:: Text provided ::
Report Exposes Dangerous Conditions Of GAP Factory For Children

August 3, 2009

Africa (ChattahBox) – A Sunday Times report has exposed the dangerous conditions being created by a GAP factory in Africa, where chemical waste is being dumped into rivers, and into unsecured dump sites where children as young as three are often found picking through.

The Lesotho plant has allegedly been dumping various forms of waste, such as needles, chemicals, and caustic soda into unsecured sites, where children will later go to work for hours a day. They have complained of various medical conditions as a consequence, such as rashes and breathing problems.

Chemicals have also been dumped into a local river, which is used as a primary source of cooking and drinking water, as well as bathing water. It isn’t clear how much damage that dumping may have done to the many who live in the area, and downriver from the dump site.

The shocking news was followed by an immediate statement from GAP and Levi Strauss, which said that they had no idea that the dumping was occurring. They have said that the factory has been put ‘on notice’, and told to improve, and that investigations are being launched into the matter.

“While we’re very proud of the progress we’ve made to date, we also understand that conditions are not perfect and that there is still a great deal more to be done to improve both environmental and factory working conditions in developing regions like Lesotho,” GAP Chairman Glenn Murphy said in a statement.

But this isn’t the first time that GAP and it’s sister shops have been known for violating human rights, or endangering children.

In 2000, protesters marched in San Fransisco to demand better conditions in overseas factories known for being sweat shops.

In 2007, several factories in India were found to be operated by children under the age of 12. The same Indian factories were also a part of a scandal that year, after it was found that 3 employees were not allowed to leave work do to serious illness, and died as a result.

The GAP has since been making efforts to change it’s policies, and claim to be taking more interest in their factories and the conditions. But one has to wonder how many more of these stories will be exposed, and how many people will suffer before those changes are made.

:: Exercises ::
1) According to the report on the GAP factory in Lesotho, why is the dumping of chemicals into the local river a particular concern? Answer in one to three sentences.
2) Echo everything in the GAP factory report from "Chemicals have also" down to "in a statement.", word for word.

Dataset records:

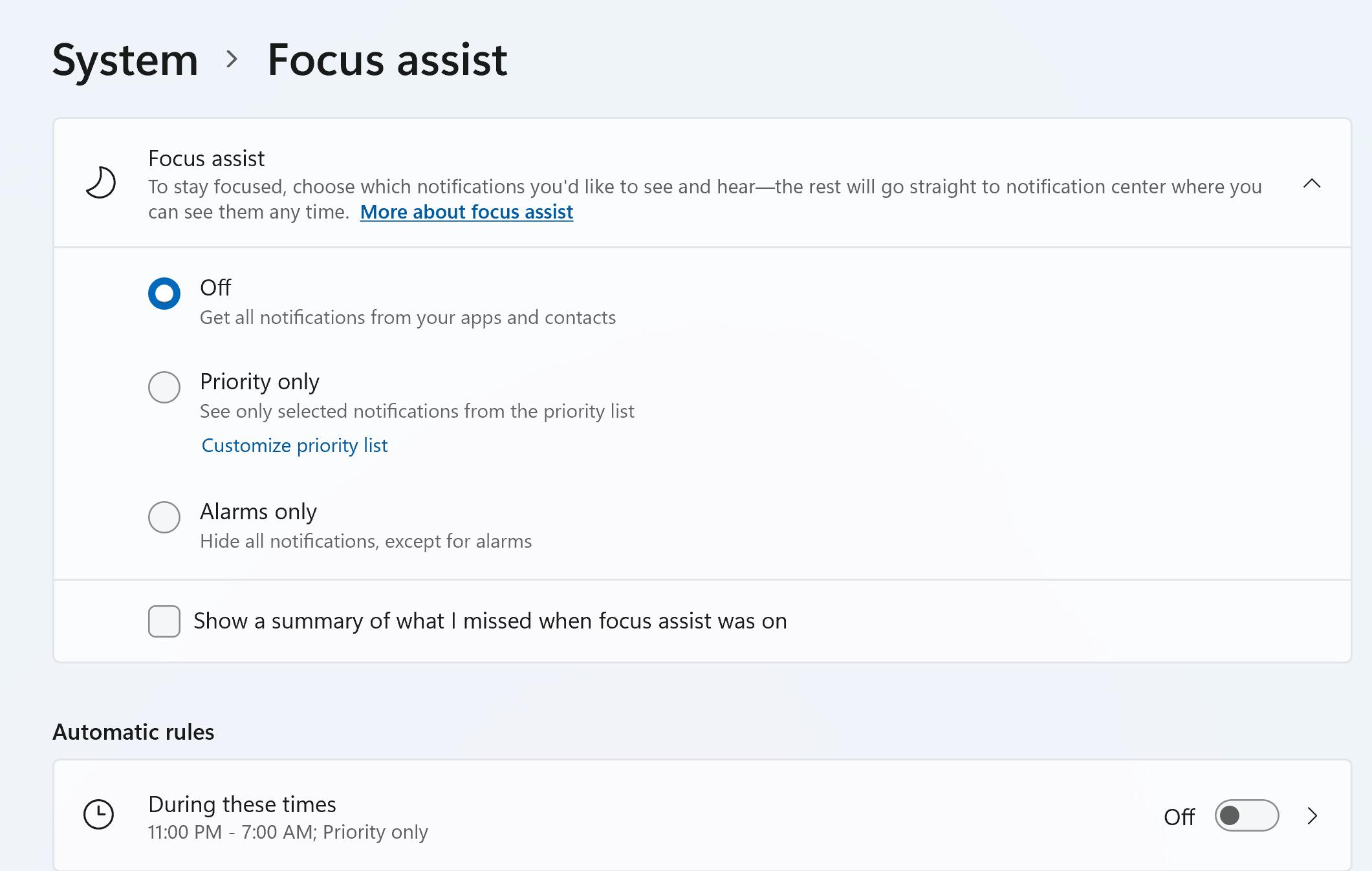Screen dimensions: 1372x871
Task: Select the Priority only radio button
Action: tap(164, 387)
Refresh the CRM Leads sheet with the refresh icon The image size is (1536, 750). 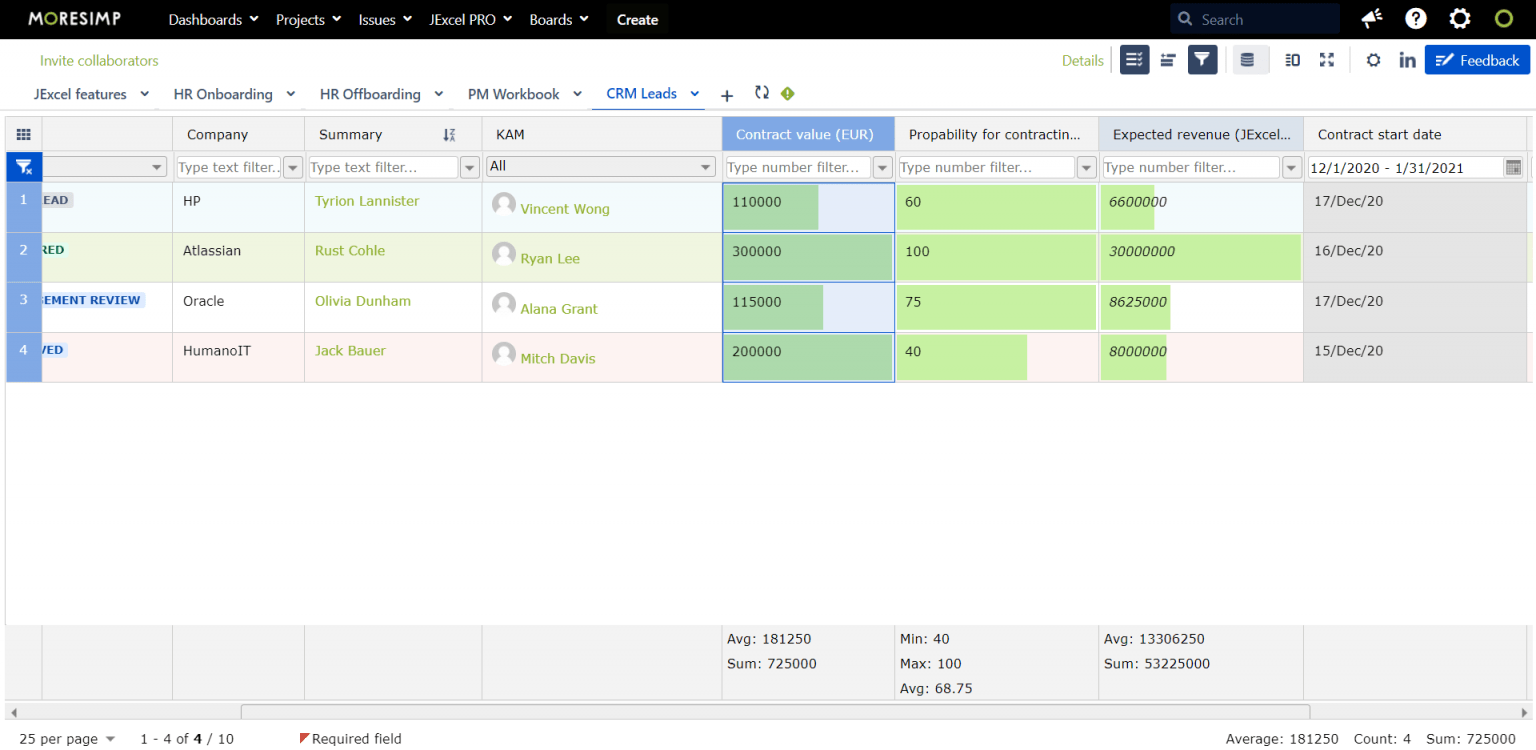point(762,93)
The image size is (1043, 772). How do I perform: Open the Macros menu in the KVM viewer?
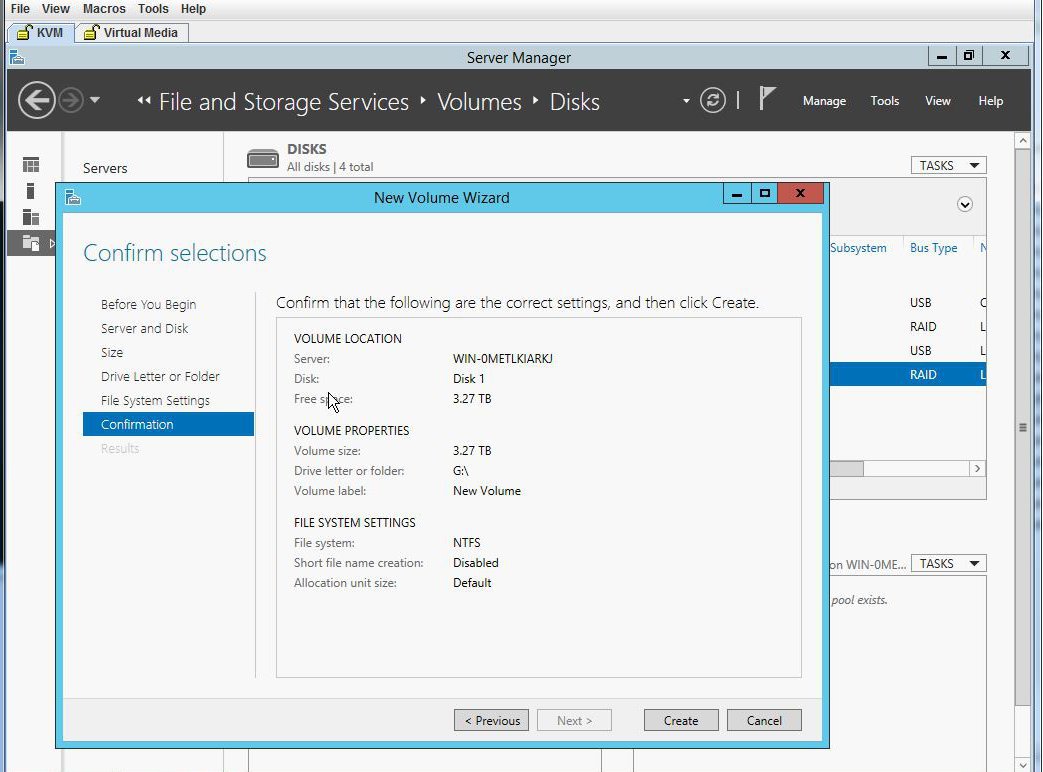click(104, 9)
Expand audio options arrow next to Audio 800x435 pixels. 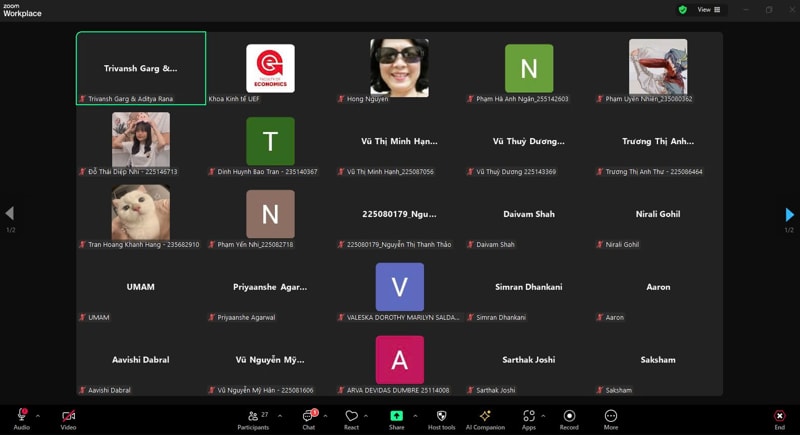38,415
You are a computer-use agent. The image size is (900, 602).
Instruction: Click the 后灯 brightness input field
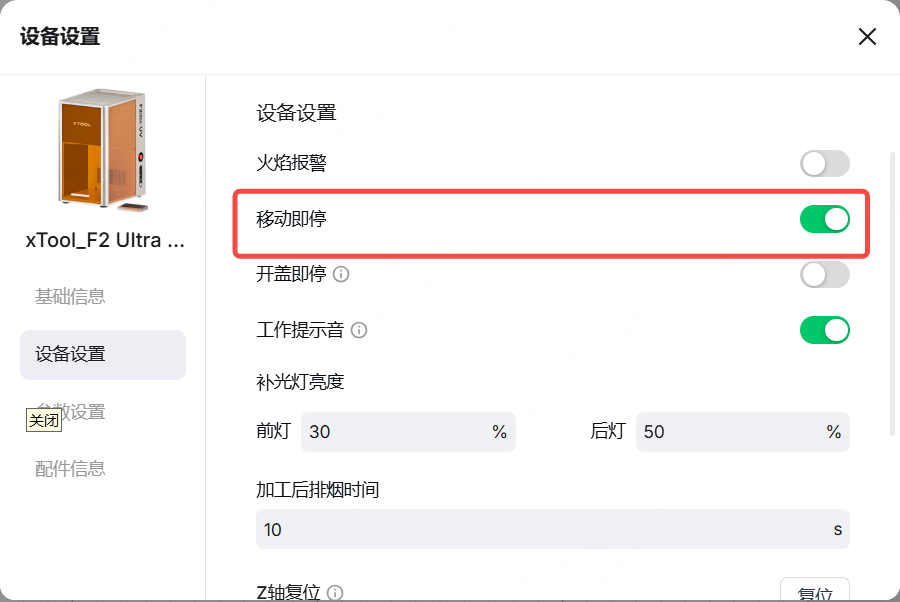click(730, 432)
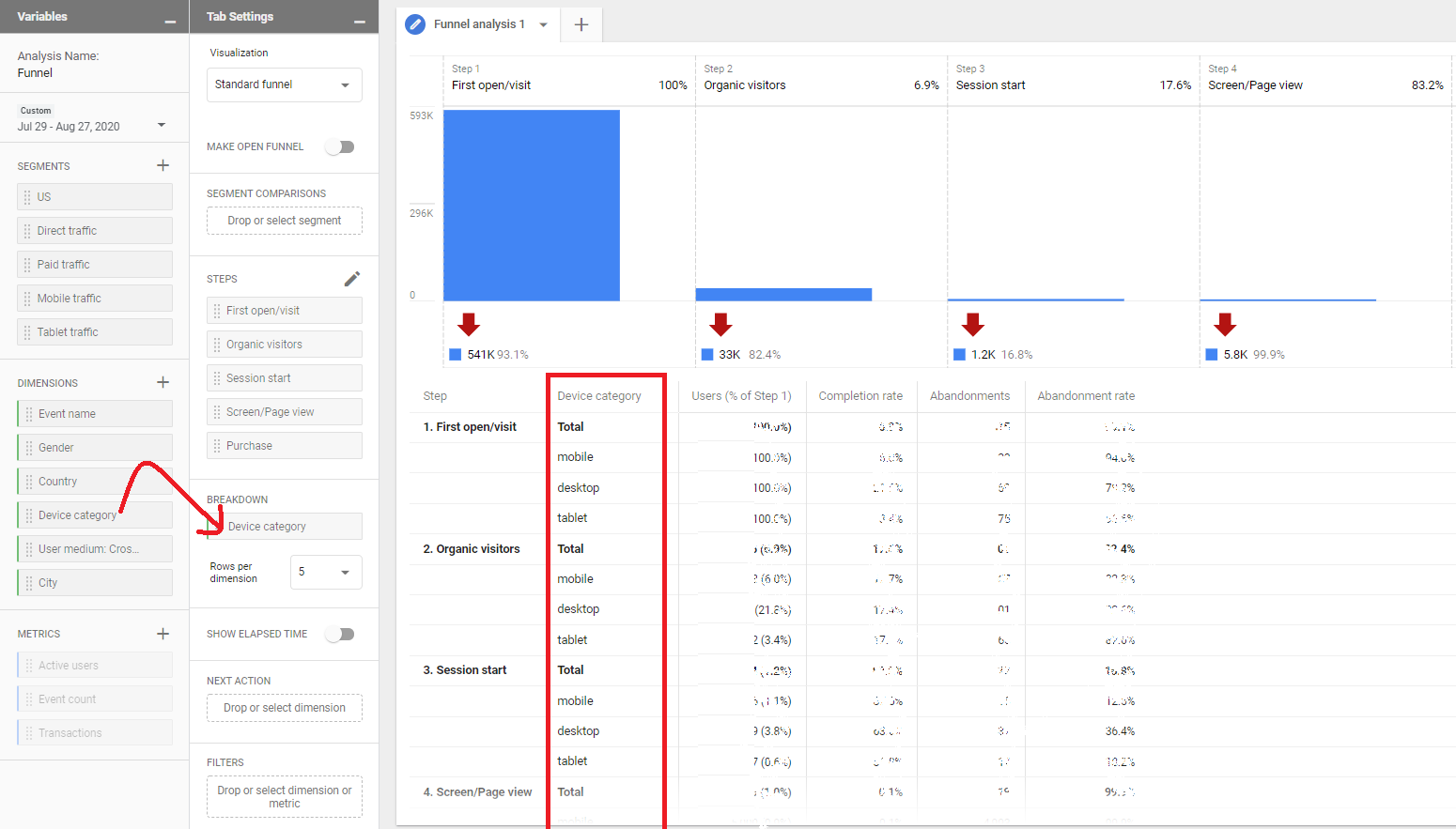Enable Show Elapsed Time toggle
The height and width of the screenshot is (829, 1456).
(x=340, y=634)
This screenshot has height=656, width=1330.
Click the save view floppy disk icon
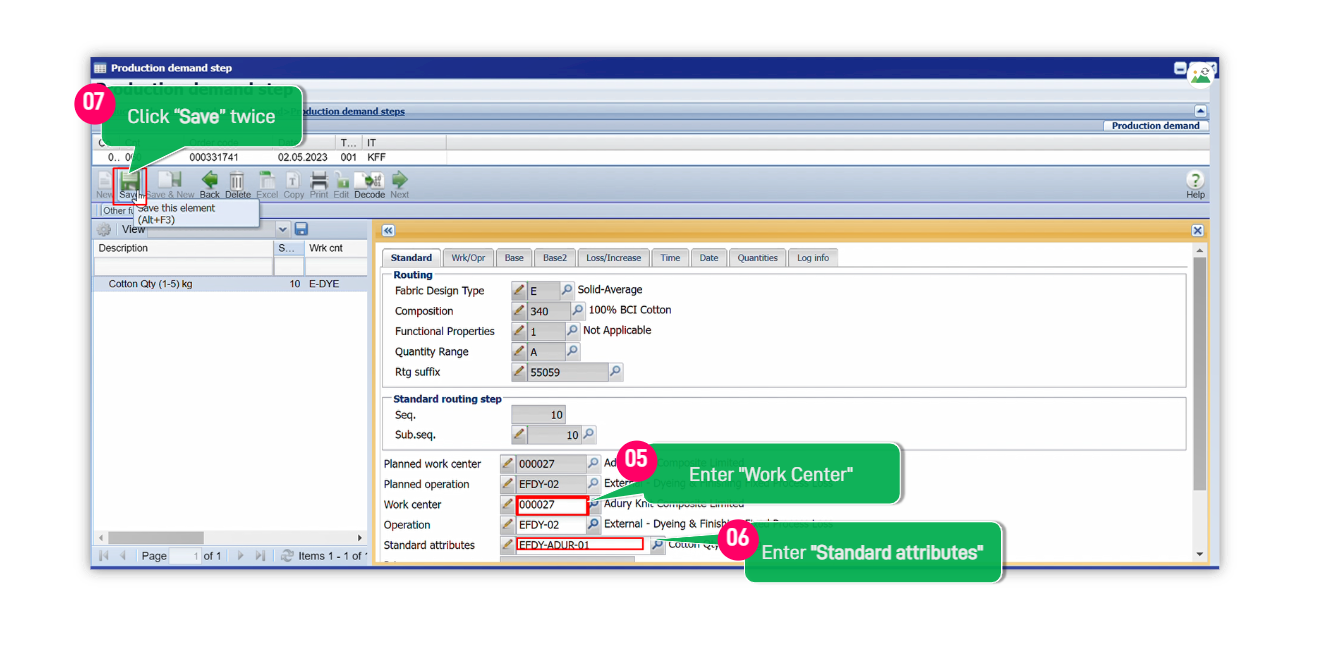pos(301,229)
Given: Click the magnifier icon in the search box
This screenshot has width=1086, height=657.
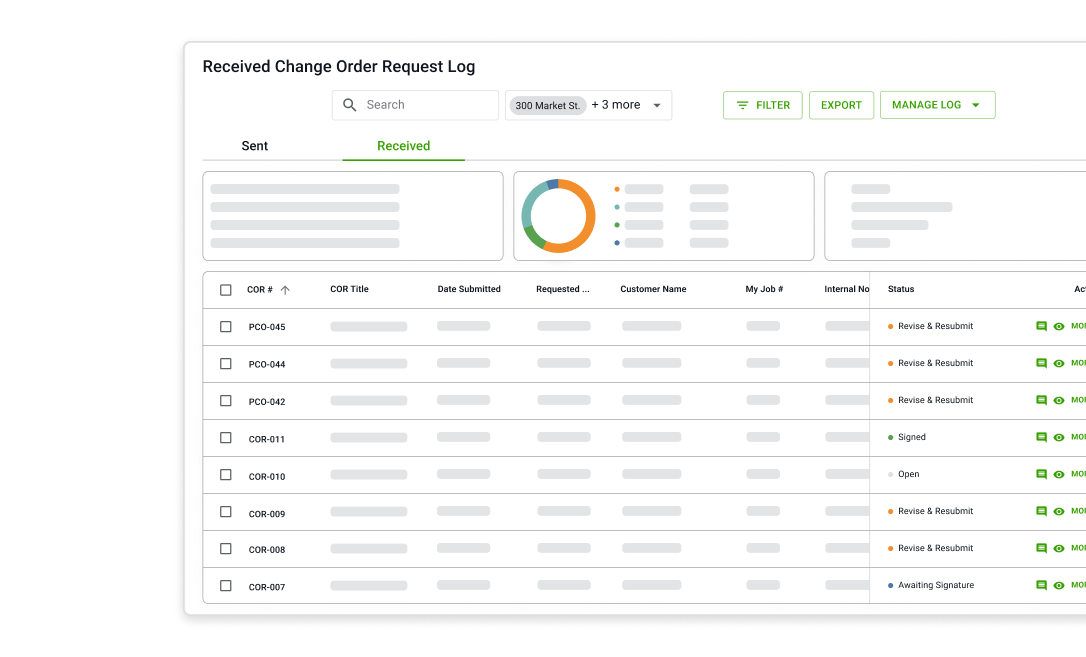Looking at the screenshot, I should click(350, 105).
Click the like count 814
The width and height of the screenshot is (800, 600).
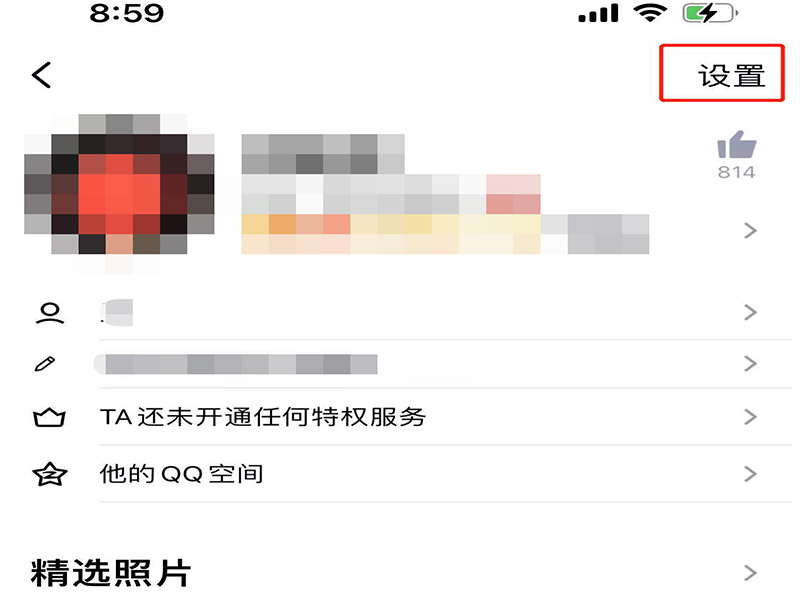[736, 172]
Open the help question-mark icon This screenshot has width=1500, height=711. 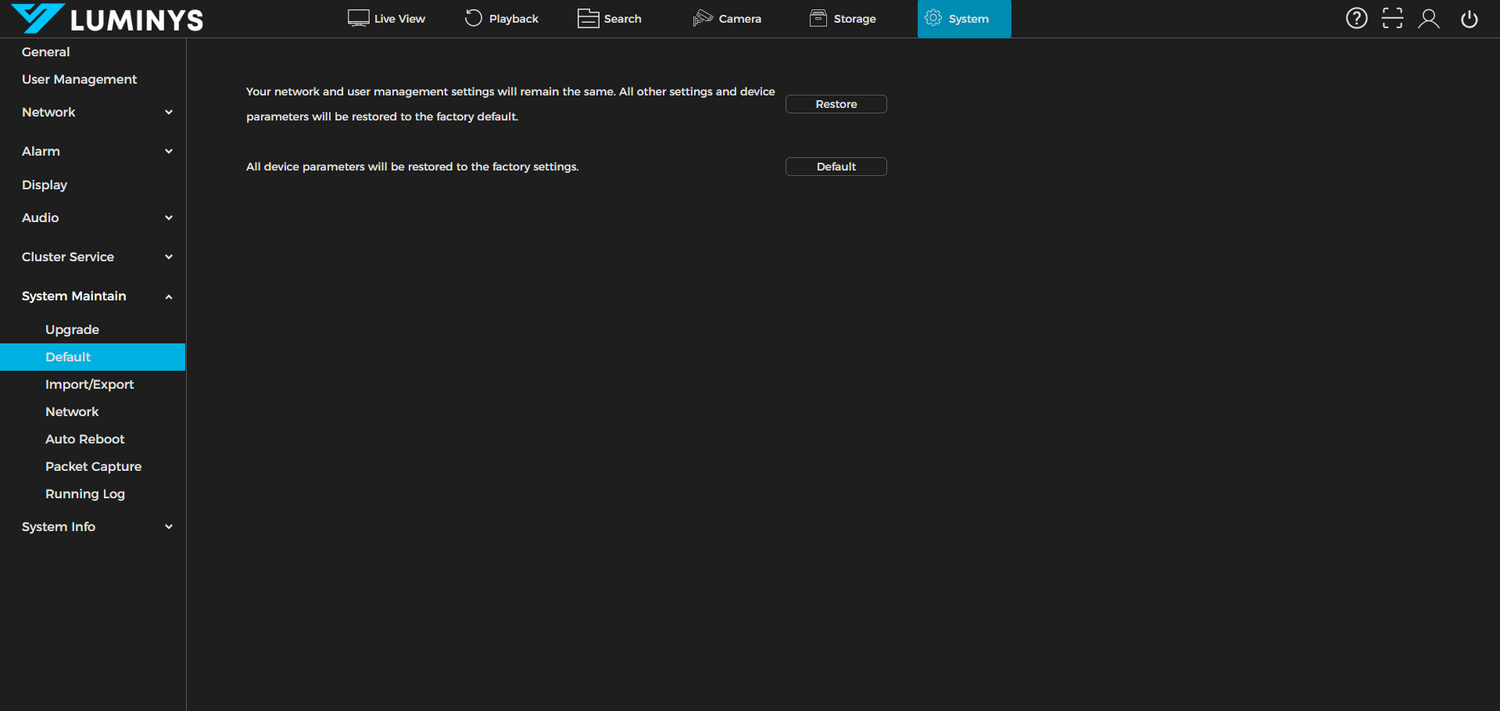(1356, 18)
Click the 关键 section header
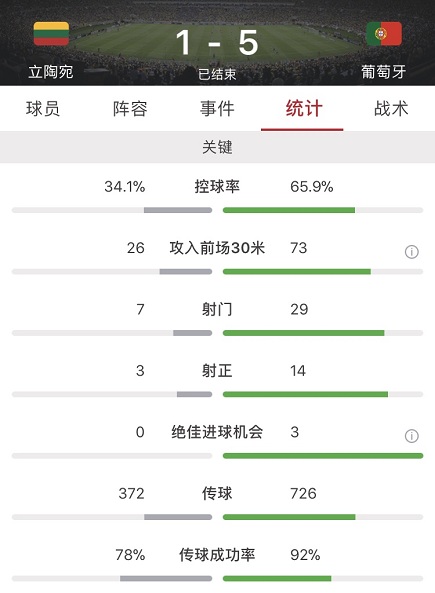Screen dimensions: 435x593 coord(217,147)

:: Task-by-task solutions ::
1) The river is used as a primary source of cooking and drinking water, as well as bathing water. It isn't clear how much damage the dumping may have done to the many people who live in the area and downriver from the dump site.

2)
Chemicals have also been dumped into a local river, which is used as a primary source of cooking and drinking water, as well as bathing water. It isn’t clear how much damage that dumping may have done to the many who live in the area, and downriver from the dump site.

The shocking news was followed by an immediate statement from GAP and Levi Strauss, which said that they had no idea that the dumping was occurring. They have said that the factory has been put ‘on notice’, and told to improve, and that investigations are being launched into the matter.

“While we’re very proud of the progress we’ve made to date, we also understand that conditions are not perfect and that there is still a great deal more to be done to improve both environmental and factory working conditions in developing regions like Lesotho,” GAP Chairman Glenn Murphy said in a statement.